Brano estratto

LE OPPORTUNITA’ DELLA MEDIAZIONE

LE OPPORTUNITA’ DELLA MEDIAZIONE

Tra prospettive di crescita ed esigenze di riforma

In periodo di decisioni sul piano dei prossimi investimenti, emerge tutta la precarietà dello stato della Giustizia italiana.

In punto di risorse destinate ai tribunali, il Paese è secondo in Europa soltanto alla Germania, con una ideale corresponsione annua per il settore Giustizia di circa 100 euro a carico di ogni cittadino.
Eppure, a fronte di tanto, la situazione reale restituisce un sistema giudiziario che, già bisognevole di concreti e puntuali interventi di consolidamento e riorganizzazione adeguata e strutturata, è divenuto ormai inaffidabile nel fornire risposte tempestive ed efficaci al richiedente giustizia in fase d’emergenza.

Da ultimo, l’Italia ha adeguato il proprio ordinamento giuridico alle prescrizioni comunitarie (direttiva 2008/52/CE) introducendo, con d.lg. n. 28 del 2010, il procedimento di mediazione come sistema di risoluzione alternativa delle controversie e ponendo il vincolo della obbligatorietà per determinate materie. I dati statistici, a distanza di dieci anni dall’introduzione del sistema conciliativo, dimostrano che la scelta ha portato delle utilità.

L’Italia è l’unico Paese dell’Unione europea ad aver adottato un modello di mediazione richiesta con facile opt-out (mediazione obbligatoria), arrivando a coprire una percentuale considerevole del contenzioso civile e commerciale. Non così è avvenuto in altri Paese della UE laddove si è preferito un sistema opt-in (mediazione volontaria) o con semplice previsione di incentivi fiscali e dove ancora la mediazione stenta a trovare il suo giusto riconoscimento.

Non sono mancati ostacoli e contraccolpi.
A pochi anni dalla sua entrata in vigore, il d.lg. n. 28 del 2010 è stato dichiarato costituzionalmente illegittimo con sentenza della Corte costituzionale n. 272 del 2012, salvo, poi, veder reintrodotto lo stesso sistema, con alcuni correttivi, alcuni mesi dopo con il c.d. decreto del Fare (n. 69 del 2013).
Non sono mancate e non mancano serie critiche al sistema da parte della dottrina.

Ma oggi l’esperienza denota un sensibile mutamento, quantitativo e qualitativo, nell’approccio all’istituto, per il quale si opta anche fuori dei casi nei quali è obbligatorio.
Probabilmente le ragioni di tale mutato atteggiamento sono da rinvenirsi nel senso di sfiducia che, ormai, il cittadino ripone in una macchina giudiziaria lenta, appesantita da un carico giudiziario, arretrato e sopravveniente, di difficile gestione, con rinvii ad anni, carente di personale, amministrativo e giudiziario.

Obiettivo A
Nel testo sulla mediazione, perché oggi si sceglie la mediazione anche quando non è obbligatoria? Rispondi in non più di tre frasi.
Obiettivo B
Prosegui il testo sulla mediazione a partire dall'ultima frase riportata.

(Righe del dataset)
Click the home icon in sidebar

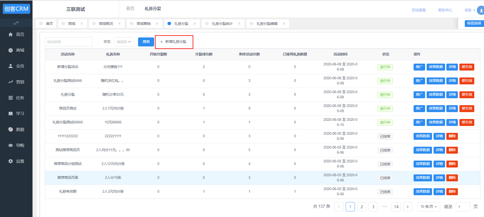click(x=10, y=34)

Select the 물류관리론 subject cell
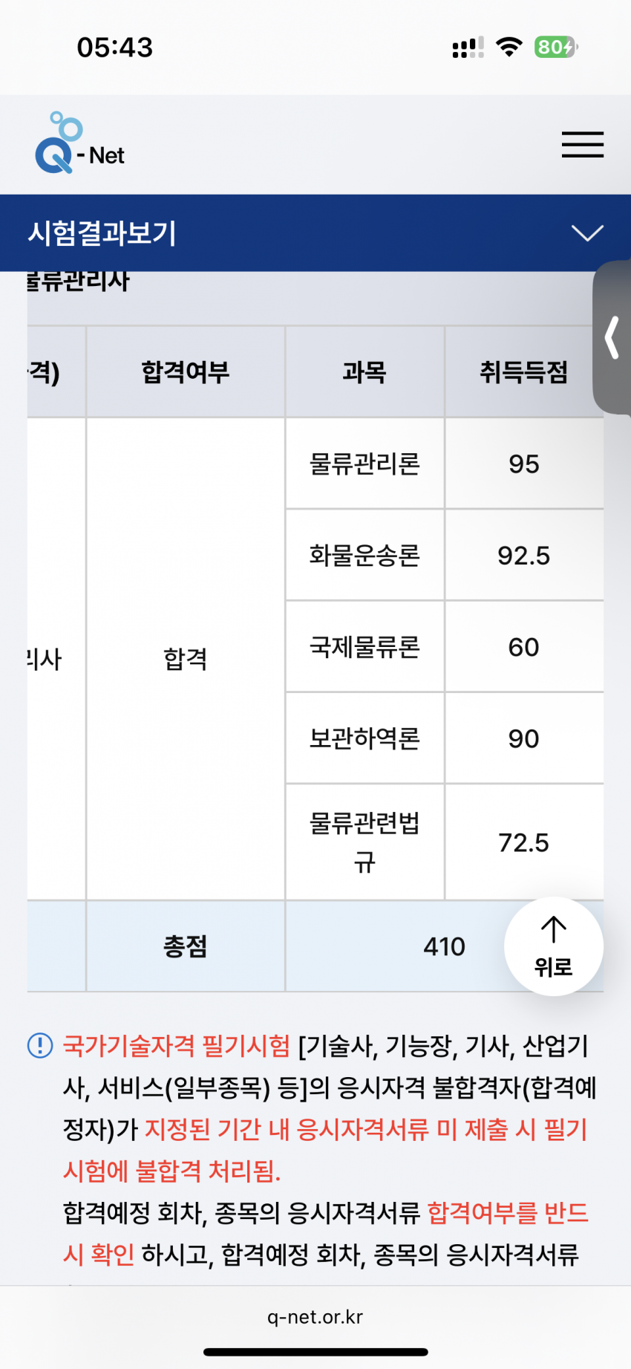click(364, 464)
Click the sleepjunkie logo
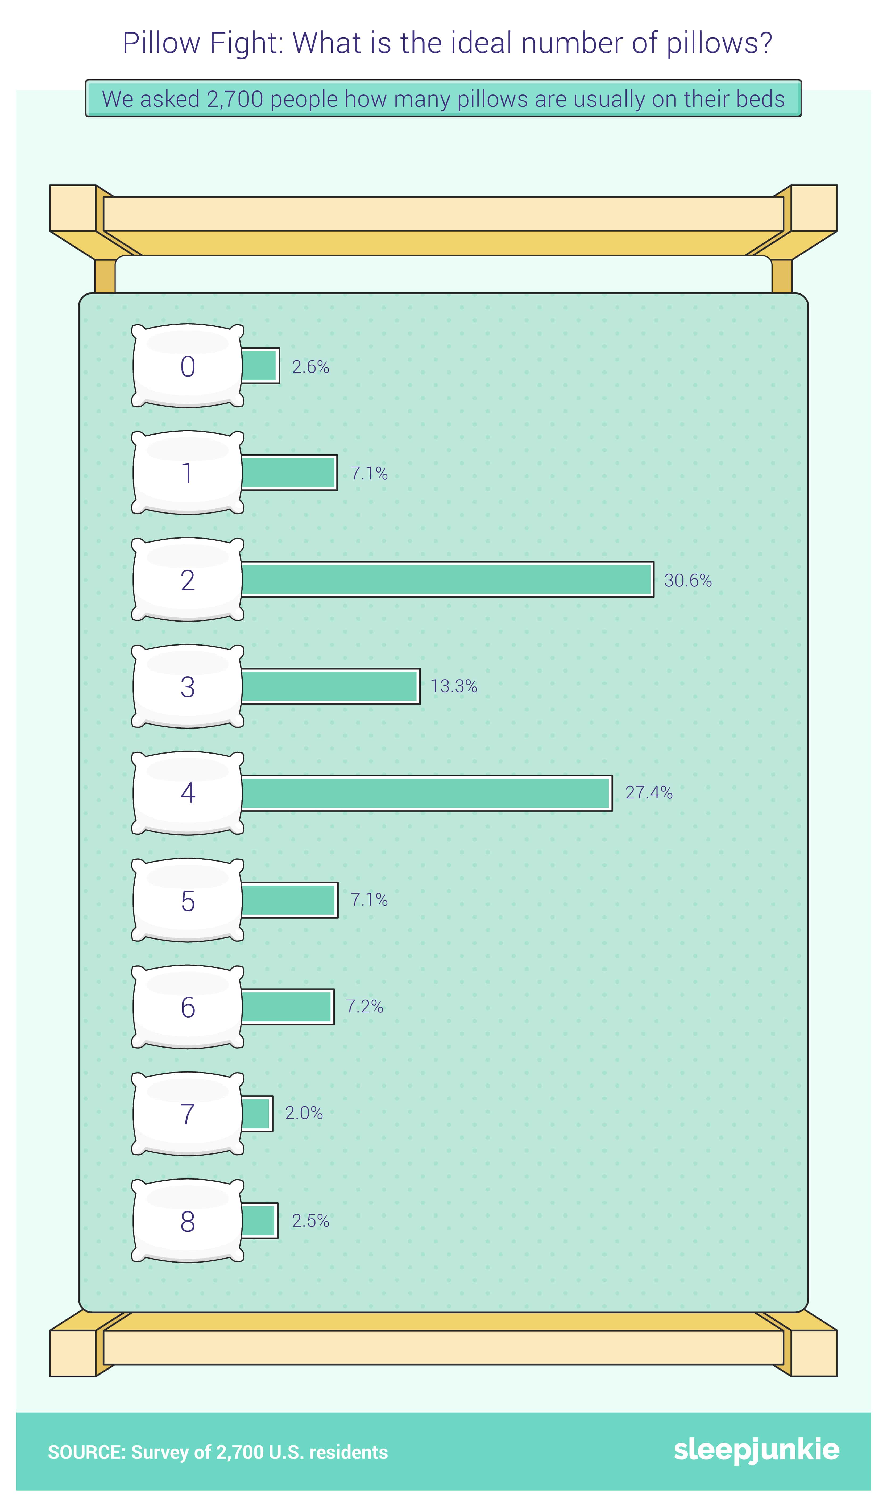Image resolution: width=887 pixels, height=1506 pixels. point(756,1450)
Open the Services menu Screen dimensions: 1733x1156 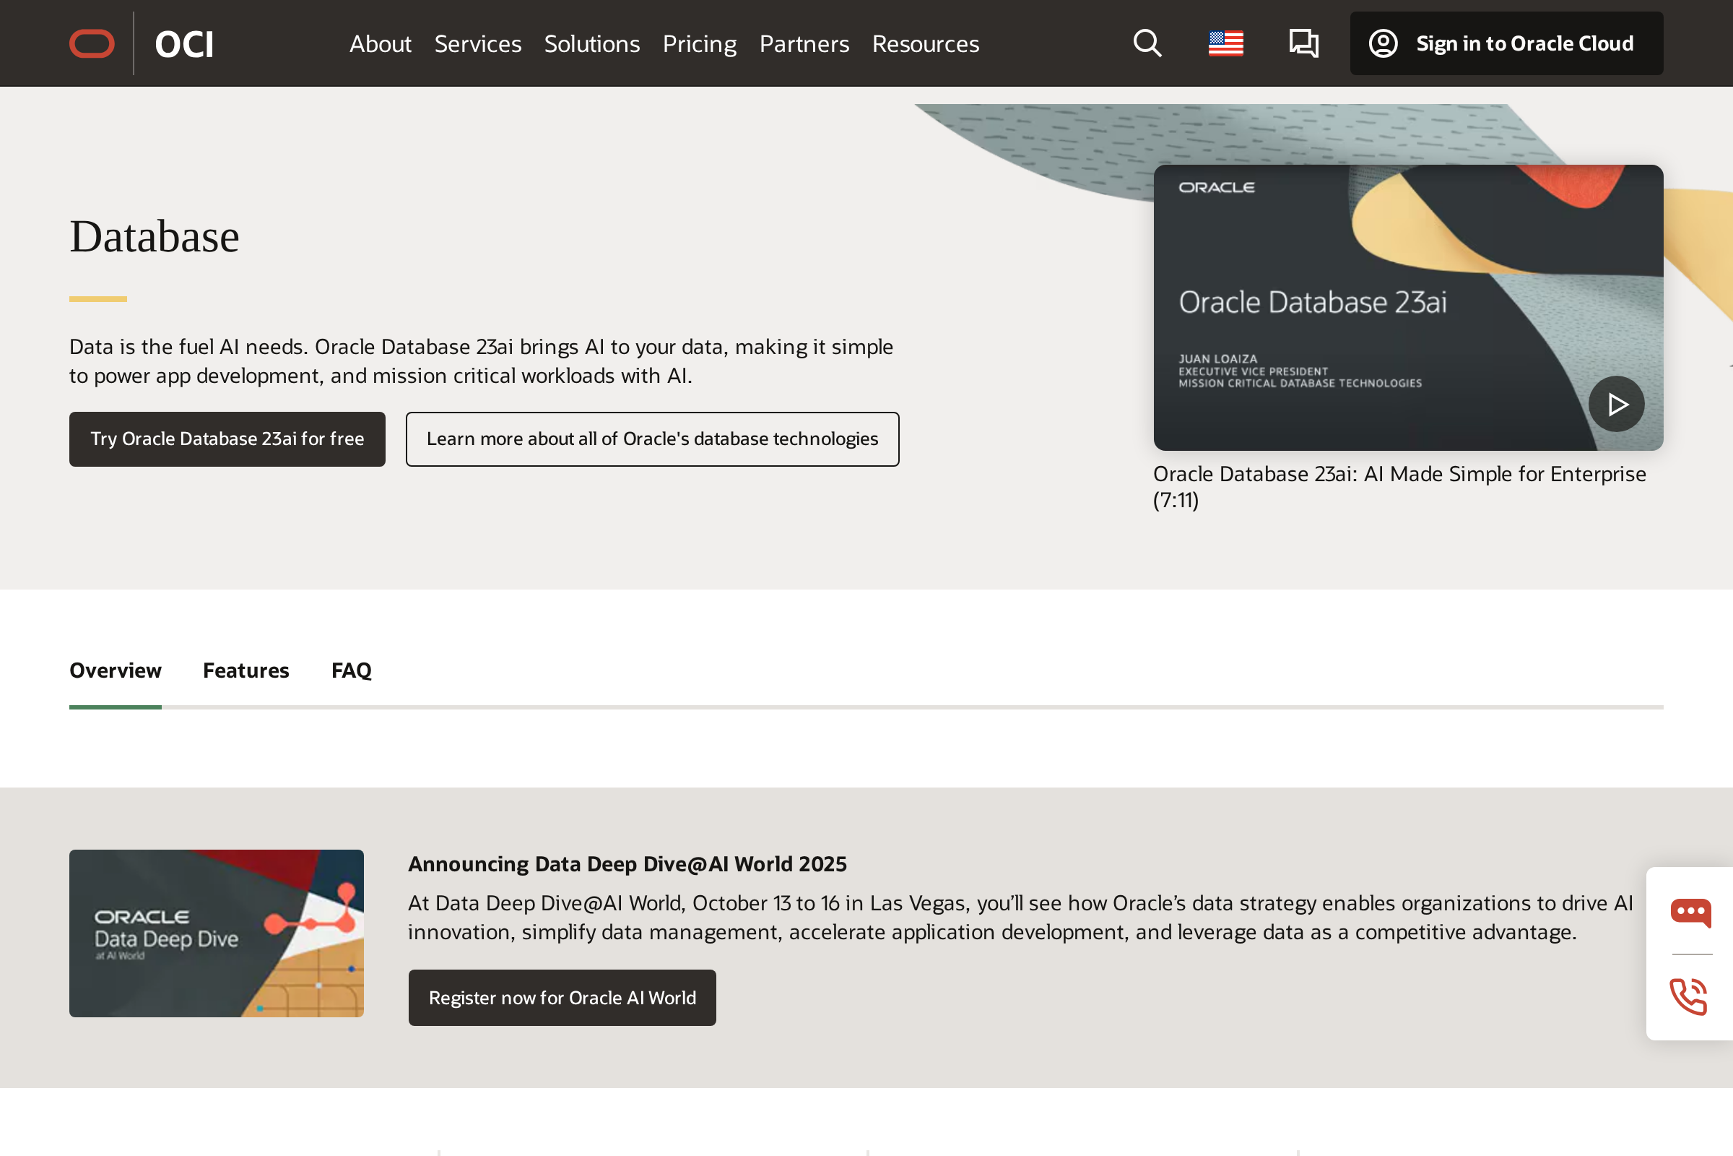coord(477,43)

Risultato A
La ragione va cercata probabilmente nella sfiducia del cittadino verso una macchina giudiziaria lenta. Questa macchina è appesantita da un carico di cause arretrate e sopravvenienti di difficile gestione. A ciò si aggiungono rinvii di anni e la carenza di personale amministrativo e giudiziario.

Risultato B
Se questa è l’attuale condizione, non vi è chi non veda come sia giunto il momento di strutturare un organico progetto di riforma delle procedure di risoluzione alternativa delle liti (non solo mediazione ma anche negoziazione assistita e arbitrato), che consenta ai cittadini di ottenere una pronta tutela dei propri diritti e ai tribunali nostrani di smaltire il carico arretrato e rendersi maggiormente operativi con l’attuazione delle auspicabili riforme di settore da tempo invocate. Occorre, peraltro, un cambiamento nell’approccio al conflitto. La soluzione vera passa, in concreto, non dalla logica del win/lose, tipica del procedimento giurisdizionale, ma dal principio del win/win, che permette a tutti i contendenti di ottenere dalla lite qualcosa che altrimenti ed in diversa sede non riuscirebbero ad ottenere.

Ciò si dice nella consapevolezza che la composizione di strumenti di risoluzione alternativi non può rappresentare la soluzione ai mali che affliggono la Giustizia italiana, né un mezzo utile per aggirare l’ostacolo. Tanto deve farsi per il miglioramento del sistema giudiziario.
Perché la mediazione funziona se accessoria a una giustizia ben funzionante.

Manca ancora molto affinché possano seriamente iniziare a definirsi e intravedersi i contorni di quella Rivoluzione culturale tanto auspicata per contribuire a creare nel nostro ordinamento giuridico una seria e duratura prospettiva di alternativa alla giustizia e non solo di giustizia alternativa.

Servono interventi correttivi che rendano meglio percorribile la strada delle ADR rispetto a quello del contenzioso giudiziario.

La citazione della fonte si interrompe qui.